WHAT THIS TASK INVOLVES ->
A verbatim copy of the data below is the required output.

PROVIDED DATA ->

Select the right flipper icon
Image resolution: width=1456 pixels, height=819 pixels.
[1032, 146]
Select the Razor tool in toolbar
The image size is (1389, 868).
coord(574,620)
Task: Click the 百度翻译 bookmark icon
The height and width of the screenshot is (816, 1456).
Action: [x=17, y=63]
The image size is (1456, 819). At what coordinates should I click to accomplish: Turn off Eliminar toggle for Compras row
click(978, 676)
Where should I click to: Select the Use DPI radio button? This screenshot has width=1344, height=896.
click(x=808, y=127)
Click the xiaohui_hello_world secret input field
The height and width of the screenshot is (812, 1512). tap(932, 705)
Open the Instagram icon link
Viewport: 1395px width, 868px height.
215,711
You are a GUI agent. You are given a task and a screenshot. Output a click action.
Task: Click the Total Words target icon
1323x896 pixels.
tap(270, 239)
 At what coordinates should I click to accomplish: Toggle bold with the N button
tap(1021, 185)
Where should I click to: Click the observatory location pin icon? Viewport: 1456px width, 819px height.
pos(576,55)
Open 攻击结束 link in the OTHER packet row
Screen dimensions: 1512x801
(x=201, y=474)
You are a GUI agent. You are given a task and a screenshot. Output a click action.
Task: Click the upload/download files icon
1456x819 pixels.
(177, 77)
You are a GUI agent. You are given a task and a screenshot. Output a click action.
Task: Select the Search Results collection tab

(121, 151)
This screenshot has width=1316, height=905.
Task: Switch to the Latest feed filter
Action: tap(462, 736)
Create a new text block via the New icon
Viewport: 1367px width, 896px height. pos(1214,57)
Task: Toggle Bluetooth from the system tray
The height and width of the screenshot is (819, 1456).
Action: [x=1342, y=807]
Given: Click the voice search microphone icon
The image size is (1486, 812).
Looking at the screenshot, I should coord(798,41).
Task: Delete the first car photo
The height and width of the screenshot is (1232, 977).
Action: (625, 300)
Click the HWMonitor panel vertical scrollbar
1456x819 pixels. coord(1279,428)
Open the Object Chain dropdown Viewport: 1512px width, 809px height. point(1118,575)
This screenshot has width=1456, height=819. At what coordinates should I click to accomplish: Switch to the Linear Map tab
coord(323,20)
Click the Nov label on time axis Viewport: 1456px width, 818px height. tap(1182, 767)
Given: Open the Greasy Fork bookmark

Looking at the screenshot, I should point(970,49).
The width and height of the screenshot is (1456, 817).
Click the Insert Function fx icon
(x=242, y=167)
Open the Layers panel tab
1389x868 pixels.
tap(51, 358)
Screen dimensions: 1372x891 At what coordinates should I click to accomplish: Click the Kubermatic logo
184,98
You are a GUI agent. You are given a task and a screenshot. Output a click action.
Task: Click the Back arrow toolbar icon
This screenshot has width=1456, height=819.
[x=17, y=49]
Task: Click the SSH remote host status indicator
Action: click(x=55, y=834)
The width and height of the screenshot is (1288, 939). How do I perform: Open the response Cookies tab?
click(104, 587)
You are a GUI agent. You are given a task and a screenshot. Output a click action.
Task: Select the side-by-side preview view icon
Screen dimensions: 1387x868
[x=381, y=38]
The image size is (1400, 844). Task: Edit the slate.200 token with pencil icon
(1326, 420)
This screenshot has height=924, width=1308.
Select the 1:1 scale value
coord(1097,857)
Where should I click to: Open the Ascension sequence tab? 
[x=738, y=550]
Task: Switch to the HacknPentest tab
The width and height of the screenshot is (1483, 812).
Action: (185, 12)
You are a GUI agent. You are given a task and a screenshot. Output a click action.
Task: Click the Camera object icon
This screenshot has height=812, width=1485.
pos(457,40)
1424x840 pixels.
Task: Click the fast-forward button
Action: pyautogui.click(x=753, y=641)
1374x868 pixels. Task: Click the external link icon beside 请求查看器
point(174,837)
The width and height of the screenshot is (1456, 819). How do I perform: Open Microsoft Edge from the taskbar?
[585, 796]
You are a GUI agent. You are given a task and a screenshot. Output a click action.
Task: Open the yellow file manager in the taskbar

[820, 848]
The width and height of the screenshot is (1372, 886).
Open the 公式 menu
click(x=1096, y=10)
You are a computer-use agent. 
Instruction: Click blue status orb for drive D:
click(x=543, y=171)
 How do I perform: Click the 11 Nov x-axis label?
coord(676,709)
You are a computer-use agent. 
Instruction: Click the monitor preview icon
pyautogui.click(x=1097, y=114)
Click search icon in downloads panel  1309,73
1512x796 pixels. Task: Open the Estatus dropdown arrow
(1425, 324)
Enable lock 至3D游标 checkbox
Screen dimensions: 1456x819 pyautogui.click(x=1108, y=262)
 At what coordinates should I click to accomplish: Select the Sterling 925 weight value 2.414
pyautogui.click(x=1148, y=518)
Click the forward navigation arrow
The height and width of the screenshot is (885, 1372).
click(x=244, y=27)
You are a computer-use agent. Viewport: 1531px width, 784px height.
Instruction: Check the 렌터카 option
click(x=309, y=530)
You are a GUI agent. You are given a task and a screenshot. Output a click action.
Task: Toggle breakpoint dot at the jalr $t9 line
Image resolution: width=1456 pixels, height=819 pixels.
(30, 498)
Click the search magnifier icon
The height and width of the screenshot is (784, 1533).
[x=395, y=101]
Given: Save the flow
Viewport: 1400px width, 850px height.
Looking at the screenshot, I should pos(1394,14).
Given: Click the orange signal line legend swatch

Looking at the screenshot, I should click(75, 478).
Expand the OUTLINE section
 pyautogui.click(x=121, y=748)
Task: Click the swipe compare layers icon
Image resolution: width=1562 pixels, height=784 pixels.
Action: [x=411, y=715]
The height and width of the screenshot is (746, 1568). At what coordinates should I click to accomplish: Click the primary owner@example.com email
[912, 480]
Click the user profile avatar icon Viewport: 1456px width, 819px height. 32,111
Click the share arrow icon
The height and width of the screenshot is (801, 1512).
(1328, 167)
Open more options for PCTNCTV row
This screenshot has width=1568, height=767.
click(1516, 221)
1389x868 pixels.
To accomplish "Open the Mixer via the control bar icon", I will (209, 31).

EXPECTED OUTPUT ->
Select the right flipper icon
Image resolution: width=1456 pixels, height=819 pixels.
[1032, 146]
Select the Razor tool in toolbar
The image size is (1389, 868).
coord(574,620)
Task: Click the 百度翻译 bookmark icon
The height and width of the screenshot is (816, 1456).
Action: [x=17, y=63]
The image size is (1456, 819). At what coordinates should I click to accomplish: Turn off Eliminar toggle for Compras row
click(978, 676)
Where should I click to: Select the Use DPI radio button? This screenshot has width=1344, height=896.
click(x=808, y=127)
Click the xiaohui_hello_world secret input field
The height and width of the screenshot is (812, 1512). tap(932, 705)
Open the Instagram icon link
Viewport: 1395px width, 868px height.
215,711
You are a GUI agent. You are given a task and a screenshot. Output a click action.
Task: Click the Total Words target icon
1323x896 pixels.
tap(270, 239)
 At what coordinates should I click to accomplish: Toggle bold with the N button
tap(1021, 185)
Where should I click to: Click the observatory location pin icon? Viewport: 1456px width, 819px height.
pos(576,55)
Open 攻击结束 link in the OTHER packet row
Screen dimensions: 1512x801
(x=201, y=474)
You are a GUI agent. You are given a task and a screenshot. Output a click action.
Task: Click the upload/download files icon
1456x819 pixels.
(177, 77)
You are a GUI agent. You are given a task and a screenshot. Output a click action.
Task: Select the Search Results collection tab

(121, 151)
This screenshot has width=1316, height=905.
Task: Switch to the Latest feed filter
Action: tap(462, 736)
Create a new text block via the New icon
Viewport: 1367px width, 896px height. pos(1214,57)
Task: Toggle Bluetooth from the system tray
The height and width of the screenshot is (819, 1456).
Action: [x=1342, y=807]
Given: Click the voice search microphone icon
The image size is (1486, 812).
Looking at the screenshot, I should coord(798,41).
Task: Delete the first car photo
The height and width of the screenshot is (1232, 977).
Action: (625, 300)
Click the HWMonitor panel vertical scrollbar
1456x819 pixels. coord(1279,428)
Open the Object Chain dropdown Viewport: 1512px width, 809px height. point(1118,575)
This screenshot has width=1456, height=819. At what coordinates should I click to accomplish: Switch to the Linear Map tab
coord(323,20)
Click the Nov label on time axis Viewport: 1456px width, 818px height. tap(1182, 767)
Given: Open the Greasy Fork bookmark

Looking at the screenshot, I should point(970,49).
The width and height of the screenshot is (1456, 817).
Click the Insert Function fx icon
(x=242, y=167)
Open the Layers panel tab
1389x868 pixels.
tap(51, 358)
Screen dimensions: 1372x891 At what coordinates should I click to accomplish: Click the Kubermatic logo
184,98
You are a GUI agent. You are given a task and a screenshot. Output a click action.
Task: Click the Back arrow toolbar icon
This screenshot has width=1456, height=819.
[x=17, y=49]
Task: Click the SSH remote host status indicator
Action: click(x=55, y=834)
The width and height of the screenshot is (1288, 939). How do I perform: Open the response Cookies tab?
click(104, 587)
You are a GUI agent. You are given a task and a screenshot. Output a click action.
Task: Select the side-by-side preview view icon
Screen dimensions: 1387x868
[x=381, y=38]
The image size is (1400, 844). Task: Edit the slate.200 token with pencil icon
(1326, 420)
This screenshot has height=924, width=1308.
Select the 1:1 scale value
coord(1097,857)
Where should I click to: Open the Ascension sequence tab? 
[x=738, y=550]
Task: Switch to the HacknPentest tab
The width and height of the screenshot is (1483, 812).
Action: (185, 12)
You are a GUI agent. You are given a task and a screenshot. Output a click action.
Task: Click the Camera object icon
This screenshot has height=812, width=1485.
pos(457,40)
1424x840 pixels.
Task: Click the fast-forward button
Action: pyautogui.click(x=753, y=641)
1374x868 pixels. Task: Click the external link icon beside 请求查看器
point(174,837)
The width and height of the screenshot is (1456, 819). How do I perform: Open Microsoft Edge from the taskbar?
[585, 796]
You are a GUI agent. You are given a task and a screenshot. Output a click action.
Task: Open the yellow file manager in the taskbar

[820, 848]
The width and height of the screenshot is (1372, 886).
Open the 公式 menu
click(x=1096, y=10)
You are a computer-use agent. 
Instruction: Click blue status orb for drive D:
click(x=543, y=171)
 How do I perform: Click the 11 Nov x-axis label?
coord(676,709)
You are a computer-use agent. 
Instruction: Click the monitor preview icon
pyautogui.click(x=1097, y=114)
Click search icon in downloads panel  1309,73
1512x796 pixels. Task: Open the Estatus dropdown arrow
(1425, 324)
Enable lock 至3D游标 checkbox
Screen dimensions: 1456x819 pyautogui.click(x=1108, y=262)
 At what coordinates should I click to accomplish: Select the Sterling 925 weight value 2.414
pyautogui.click(x=1148, y=518)
Click the forward navigation arrow
The height and width of the screenshot is (885, 1372).
click(x=244, y=27)
You are a computer-use agent. Viewport: 1531px width, 784px height.
Instruction: Check the 렌터카 option
click(x=309, y=530)
You are a GUI agent. You are given a task and a screenshot. Output a click action.
Task: Toggle breakpoint dot at the jalr $t9 line
Image resolution: width=1456 pixels, height=819 pixels.
(30, 498)
Click the search magnifier icon
The height and width of the screenshot is (784, 1533).
[x=395, y=101]
Given: Save the flow
Viewport: 1400px width, 850px height.
Looking at the screenshot, I should pos(1394,14).
Given: Click the orange signal line legend swatch

Looking at the screenshot, I should click(75, 478).
Expand the OUTLINE section
 pyautogui.click(x=121, y=748)
Task: Click the swipe compare layers icon
Image resolution: width=1562 pixels, height=784 pixels.
Action: [x=411, y=715]
The height and width of the screenshot is (746, 1568). At what coordinates should I click to accomplish: Click the primary owner@example.com email
[912, 480]
Click the user profile avatar icon Viewport: 1456px width, 819px height. 32,111
Click the share arrow icon
The height and width of the screenshot is (801, 1512).
(1328, 167)
Open more options for PCTNCTV row
This screenshot has width=1568, height=767.
click(1516, 221)
1389x868 pixels.
To accomplish "Open the Mixer via the control bar icon", I will (209, 31).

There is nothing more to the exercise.